| Aim of the exercise |
Return each entry unchanged.
..........
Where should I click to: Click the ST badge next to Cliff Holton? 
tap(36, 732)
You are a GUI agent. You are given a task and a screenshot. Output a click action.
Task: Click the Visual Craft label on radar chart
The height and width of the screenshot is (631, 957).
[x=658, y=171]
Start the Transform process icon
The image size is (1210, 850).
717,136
..........
| Your solution |
Where should I click to: Click the ST badge next to Cliff Holton? 
tap(36, 732)
You are a GUI agent. You are given a task and a screenshot. Output a click action.
Task: Click the Visual Craft label on radar chart
The height and width of the screenshot is (631, 957).
[x=658, y=171]
Start the Transform process icon
The image size is (1210, 850).
717,136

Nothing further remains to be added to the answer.